Pregare: è la zona franca dentro le turbolenze del consumismo e dentro le esasperazioni crescenti dell’attivismo. Perfino i frati, che passano dalle molte attività delle parrocchie, alla serenità della vita conventuale non sempre riescono a trovare la serena distensione del pregare.
Pregare è tirare finalmente un bel respiro lungo, dopo i brevi sorsi d’aria possibili dentro l’accavallarsi delle numerose corse.

Pregare, anche quando non sorge il gusto per la preghiera. Proprio nel deserto della freddezza, sorge “il germoglio” invisibile e pieno di spirito della preghiera.

Per pregare bene, non occorre “saper pregare”. Non serve la scuola, né serve la pratica della preghiera. Pregare è il semplice rilevare di trovarsi con Dio, in Dio.

Trovarsi in Dio è la situazione connaturale del credente in Gesù. Il credente in Gesù, è diventato figlio nel Figlio, perciò è nell’intimo della Trinità: in Dio. Il semplice percepire, nella fede, di essere in Dio, è già autentica preghiera.

La preghiera può servirsi anche delle idee e della parola, che esplicitano alla nostra limitatezza il semplice essere in Dio. La preghiera fatta parola, redime ed eleva le parole che possono assurgere in preghiera, le formule in amore.
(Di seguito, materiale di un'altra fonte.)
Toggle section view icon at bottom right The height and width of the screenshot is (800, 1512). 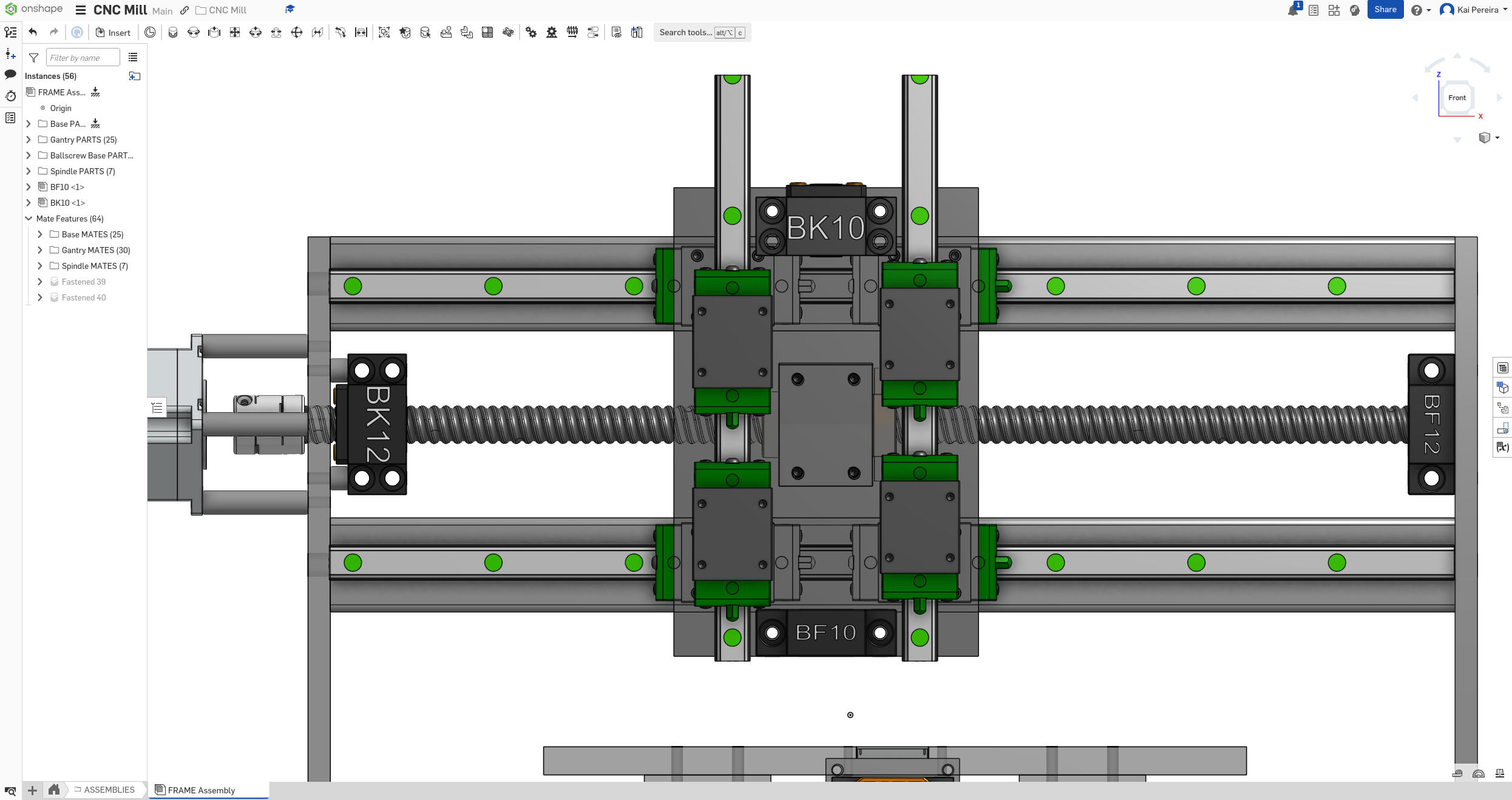(1479, 773)
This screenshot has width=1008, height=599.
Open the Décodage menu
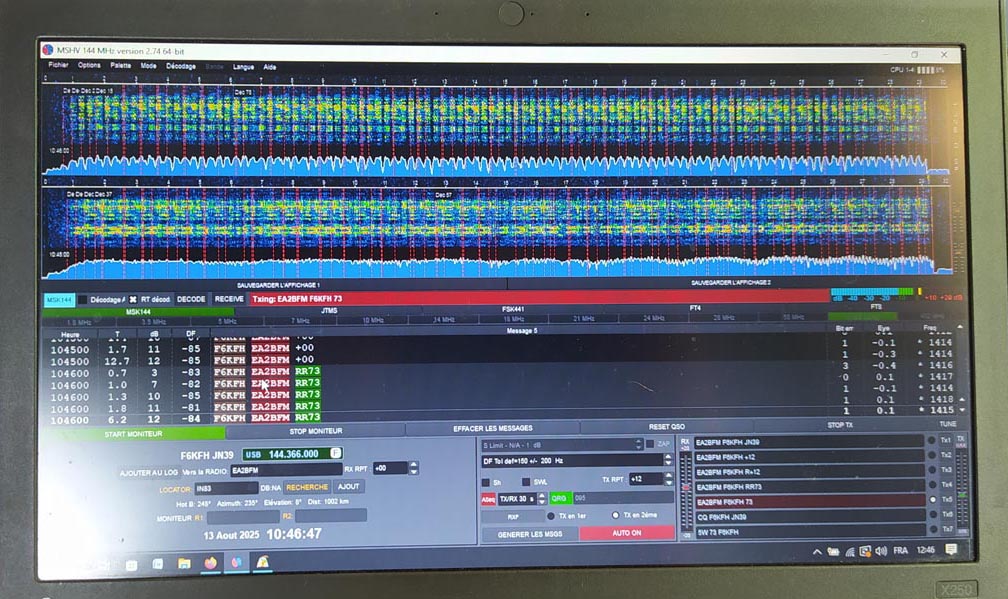click(x=181, y=66)
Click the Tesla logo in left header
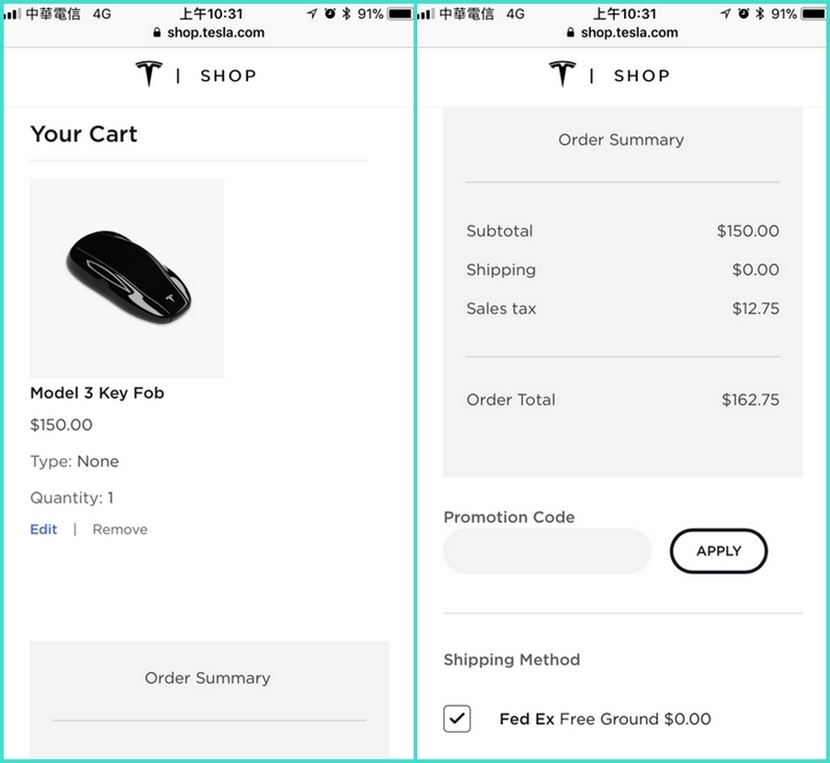Screen dimensions: 830x763 click(149, 74)
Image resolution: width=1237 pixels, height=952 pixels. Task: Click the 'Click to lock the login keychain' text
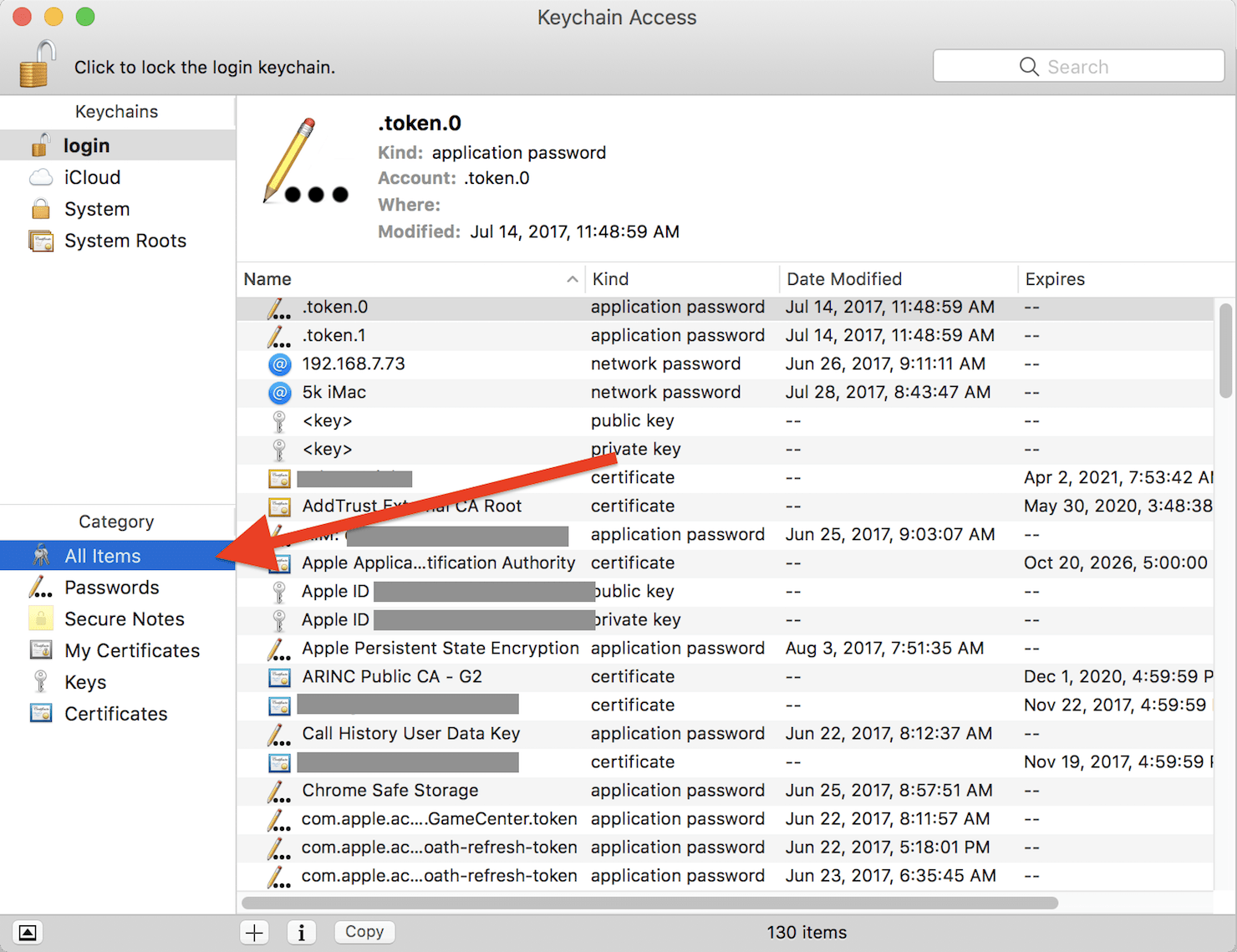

Allora appare più stagliato il valore di pregare per gli altri. Se la nostra preghiera è preghiera di Figli nel Figlio, allora chi prega per gli altri invia a colui per il quale prega, lo stesso Spirito del Figlio. La preghiera sincera per gli altri - il più grande dono natalizio che possa immaginarsi e attuarsi - arricchisce di Spirito Santo la persona indicata, e se questa è un “nemico” si realizza il Vangelo che dice di pregare per i nemici. Pregare perché al nemico vada tutto bene, affinché si trovi bene con se stesso, e quindi con gli altri.